Distinction From Model Selection
Covariate selection using the backdoor criterion is fundamentally
distinct from information-based model selection techniques. The backdoor
criterion is based on counterfactual reasoning, equating observational
distributions to what would be expected under a randomized control
experiment (Pearl 2009). Unlike model selection, the backdoor criterion
was specifically created to answer cause and effect relationships from
observational data. Further, whereas model selection relies on the data
to determine the best model, the backdoor criterion uses domain
knowledge, above all else, to determine the best causal model for a
given causal query. The use of DAGs and the subsequent application of
the backdoor criterion allows ecologists to move away from an automated
approach of model selection to one that empowers ecologists to think
critically about the cause-and-effect relationships in their study
system.

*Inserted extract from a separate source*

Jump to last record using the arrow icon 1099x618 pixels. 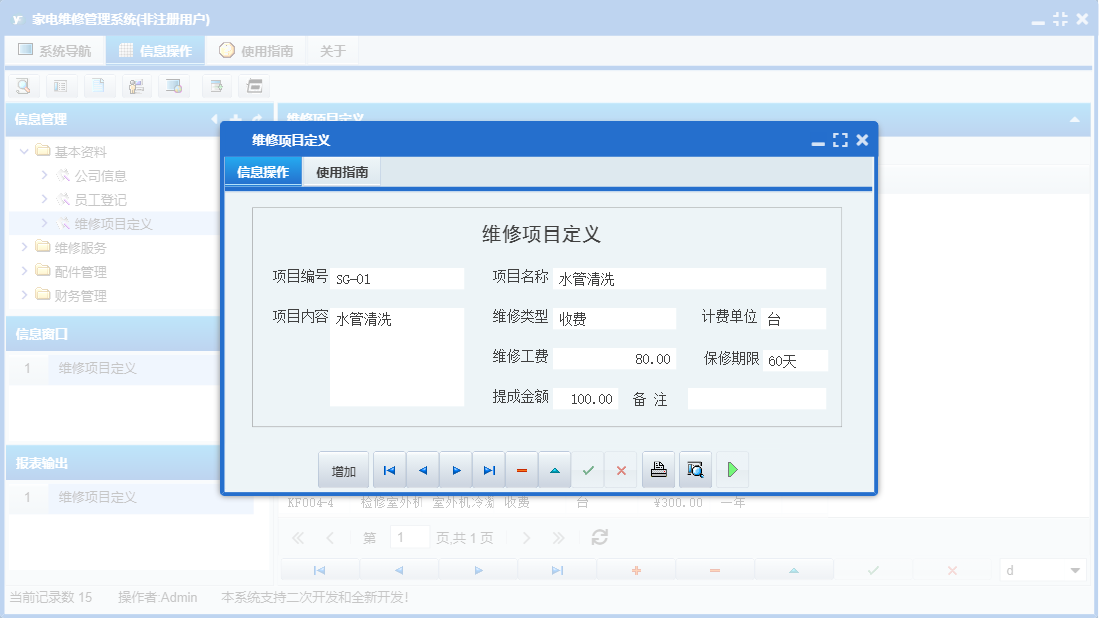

The use of DAGs also facilitates open critique of causal
assumptions therefore their causal conclusions, which in turn can lead
to productive scientific debate that deepens our understanding of
ecological phenomena (e.g., see Schoolmaster Jr. et al. 2020; rebuttal
by Grace et al. 2021; and reply by Schoolmaster Jr. et al. 2021).
Currently, DAGs and the backdoor criterion are significantly less
utilized than predictive model selection techniques for understanding
causal relationships in ecology. Thus far, the backdoor criterion has
been applied to understand the causes of species level trait covariation
(Cronin and Schoolmaster Jr. 2018), biodiversity-ecosystem function
correlations (Schoolmaster Jr. et al. 2020), and causal drivers of
coral-algal regime shifts (Arif et al. 2021). As these varied examples
demonstrate, the backdoor criterion can be widely applicable for
understanding ecological causal relationships. Increasing its use across
ecological studies will require a shift in culture toward openly
discussing causality. While predictive model selection techniques can
play an important role in developing good statistical models, they
should not be conflated with causal inference (Laubach et al. 2021).
Ultimately, ecologists must start to rely on valid causal inference
methods to answer fundamental causal questions in observational ecology.